NASA postponed the launch of the space shuttle Endeavour on Saturday as a dangerous hydrogen leak cropped up during the spacecraft's fuelling

Cape Canaveral, Florida, June 13:NASA chose to halt Endeavour's planned mission, after a potentially dangerous gas leak was found during fuelling just after midnight, delaying the flight until Wednesday at the earliest.

Endeavour had been scheduled to lift off from the Kennedy Space Center in Florida at 7:17 a.m. on Saturday for a mission to the International Space Station.
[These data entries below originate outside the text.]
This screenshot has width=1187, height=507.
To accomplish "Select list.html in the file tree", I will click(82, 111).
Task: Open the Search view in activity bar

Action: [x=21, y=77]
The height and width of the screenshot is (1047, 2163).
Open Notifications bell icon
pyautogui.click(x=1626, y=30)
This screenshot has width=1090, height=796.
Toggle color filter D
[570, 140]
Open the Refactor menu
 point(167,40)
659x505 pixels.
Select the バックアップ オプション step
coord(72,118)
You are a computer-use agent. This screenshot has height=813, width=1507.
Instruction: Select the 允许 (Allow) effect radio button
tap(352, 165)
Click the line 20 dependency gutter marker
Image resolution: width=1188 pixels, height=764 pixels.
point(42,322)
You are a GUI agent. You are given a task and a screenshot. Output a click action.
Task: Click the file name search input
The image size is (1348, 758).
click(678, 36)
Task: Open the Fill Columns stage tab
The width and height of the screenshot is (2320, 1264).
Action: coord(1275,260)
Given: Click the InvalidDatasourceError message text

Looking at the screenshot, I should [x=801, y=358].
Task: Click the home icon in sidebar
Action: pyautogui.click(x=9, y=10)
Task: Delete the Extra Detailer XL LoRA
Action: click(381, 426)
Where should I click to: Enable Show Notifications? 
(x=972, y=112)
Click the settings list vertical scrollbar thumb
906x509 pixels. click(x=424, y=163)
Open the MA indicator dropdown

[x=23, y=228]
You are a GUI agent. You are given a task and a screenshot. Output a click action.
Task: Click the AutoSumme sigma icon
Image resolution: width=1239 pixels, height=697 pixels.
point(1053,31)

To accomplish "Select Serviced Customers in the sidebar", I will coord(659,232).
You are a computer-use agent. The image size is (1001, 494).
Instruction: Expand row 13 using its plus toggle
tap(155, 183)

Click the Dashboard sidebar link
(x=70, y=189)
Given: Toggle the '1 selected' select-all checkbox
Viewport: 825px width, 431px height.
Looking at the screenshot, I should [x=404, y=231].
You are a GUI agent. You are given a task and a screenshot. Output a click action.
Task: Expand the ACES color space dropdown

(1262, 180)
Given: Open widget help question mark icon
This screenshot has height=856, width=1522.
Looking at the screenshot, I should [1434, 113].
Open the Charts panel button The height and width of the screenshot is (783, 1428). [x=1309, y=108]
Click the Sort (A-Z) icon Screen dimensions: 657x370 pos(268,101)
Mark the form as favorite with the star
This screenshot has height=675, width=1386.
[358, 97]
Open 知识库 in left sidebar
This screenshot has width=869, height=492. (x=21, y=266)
The leak was detected near an "umbilical plate" on the side of the shuttle's giant external tank as engineers were filling the tank with super cold liquid hydrogen and liquid oxygen. The tank was past the half way point when NASA managers scrubbed the launch at 12:30 a.m.

Launch director Mike Leinbach said hydrogen is very volatile and can burn, even in small concentrations.

"We are very, very sensitive to hydrogen on the ground," he said. "[We want] to make sure it is sealed properly at liftoff so we are not venting overboard and possibly run into a situation where we did not have enough hydrogen in the tank going uphill [entering orbit]."

NASA's launch team immediately began draining Endeavour's external fuel tank to begin an investigation on the leak. It is unsure when the mission will be rescheduled or how long it will take technicians to detect and fix the problem causing the leak.

The mysterious leak returns
A similar leak had thwarted the space shuttle Discovery's STS-119 launch, three months ago in March. The leak occurred where a vent line hooks up to the tank. Though the hookup was replaced and seepage plugged, the engineers were unable to fathom the exact source of the trouble.

"The situation was almost identical to what we had two flows ago," Mike Leinbach said. "It was discovered at almost identically the same time. It was eerily the same."

NASA has indicated that repairs could delay the shuttle's launch until next month. Trying to launch in the coming week would conflict with Wednesday's launch of an Atlas V rocket and the Lunar Reconnaissance Orbiter from Cape Canaveral Air force station NASA said. Managers for the two missions will have to meet to discuss which flight should go first.

"We haven't even begun to work that out," said Mike Moses, mission management team chair, today at a briefing here. "We'll start those negotiations tomorrow and see where we get."

The mission of Endeavour
The crew of Endeavour is slated to go on a 16-day mission to deliver the final segment of Japan's huge space station lab known as Kibo – to create an external platform on which scientific experiments can be conducted in the vacuum of space.

If and when the astronauts dock, there will be 13 people together in orbit for the first time.